__Problem to work on__. Give the data again exactly as it is written.
══ Source records ══
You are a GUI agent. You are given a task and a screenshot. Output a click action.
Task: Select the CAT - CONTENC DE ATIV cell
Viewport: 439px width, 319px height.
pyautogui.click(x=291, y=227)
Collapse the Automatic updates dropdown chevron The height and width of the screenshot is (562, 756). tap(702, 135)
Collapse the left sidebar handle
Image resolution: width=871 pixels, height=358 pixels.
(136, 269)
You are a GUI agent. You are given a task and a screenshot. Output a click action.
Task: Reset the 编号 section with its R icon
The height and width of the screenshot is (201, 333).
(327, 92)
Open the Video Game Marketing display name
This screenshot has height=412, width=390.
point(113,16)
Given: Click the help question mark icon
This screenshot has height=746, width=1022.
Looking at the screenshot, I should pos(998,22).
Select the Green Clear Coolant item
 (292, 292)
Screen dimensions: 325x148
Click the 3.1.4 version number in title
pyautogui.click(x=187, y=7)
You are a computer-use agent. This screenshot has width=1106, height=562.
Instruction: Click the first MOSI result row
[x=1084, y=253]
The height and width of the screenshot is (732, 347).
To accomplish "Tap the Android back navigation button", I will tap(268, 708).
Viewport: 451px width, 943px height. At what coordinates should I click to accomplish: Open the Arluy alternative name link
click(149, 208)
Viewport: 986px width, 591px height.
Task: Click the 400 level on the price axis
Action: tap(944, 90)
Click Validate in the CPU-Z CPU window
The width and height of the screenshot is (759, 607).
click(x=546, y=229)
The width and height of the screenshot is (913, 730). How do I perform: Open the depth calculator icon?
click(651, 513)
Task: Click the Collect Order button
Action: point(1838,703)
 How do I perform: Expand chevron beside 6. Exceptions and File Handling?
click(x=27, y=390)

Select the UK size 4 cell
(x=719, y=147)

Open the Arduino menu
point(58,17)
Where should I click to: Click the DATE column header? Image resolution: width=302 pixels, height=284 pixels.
═══
__Answer space__.
You are a GUI agent. You are given a task and a screenshot. Output a click action.
Task: Select the CAT - CONTENC DE ATIV cell
Viewport: 439px width, 319px height.
pyautogui.click(x=291, y=227)
Collapse the Automatic updates dropdown chevron The height and width of the screenshot is (562, 756). tap(702, 135)
Collapse the left sidebar handle
Image resolution: width=871 pixels, height=358 pixels.
(136, 269)
You are a GUI agent. You are given a task and a screenshot. Output a click action.
Task: Reset the 编号 section with its R icon
The height and width of the screenshot is (201, 333).
(327, 92)
Open the Video Game Marketing display name
This screenshot has height=412, width=390.
point(113,16)
Given: Click the help question mark icon
This screenshot has height=746, width=1022.
Looking at the screenshot, I should pos(998,22).
Select the Green Clear Coolant item
 (292, 292)
Screen dimensions: 325x148
Click the 3.1.4 version number in title
pyautogui.click(x=187, y=7)
You are a computer-use agent. This screenshot has width=1106, height=562.
Instruction: Click the first MOSI result row
[x=1084, y=253]
The height and width of the screenshot is (732, 347).
To accomplish "Tap the Android back navigation button", I will tap(268, 708).
Viewport: 451px width, 943px height. At what coordinates should I click to accomplish: Open the Arluy alternative name link
click(149, 208)
Viewport: 986px width, 591px height.
Task: Click the 400 level on the price axis
Action: tap(944, 90)
Click Validate in the CPU-Z CPU window
The width and height of the screenshot is (759, 607).
click(x=546, y=229)
The width and height of the screenshot is (913, 730). How do I perform: Open the depth calculator icon?
click(651, 513)
Task: Click the Collect Order button
Action: point(1838,703)
 How do I perform: Expand chevron beside 6. Exceptions and File Handling?
click(x=27, y=390)

Select the UK size 4 cell
(x=719, y=147)

Open the Arduino menu
point(58,17)
Where should I click to: Click the DATE column header? Image resolution: width=302 pixels, height=284 pixels.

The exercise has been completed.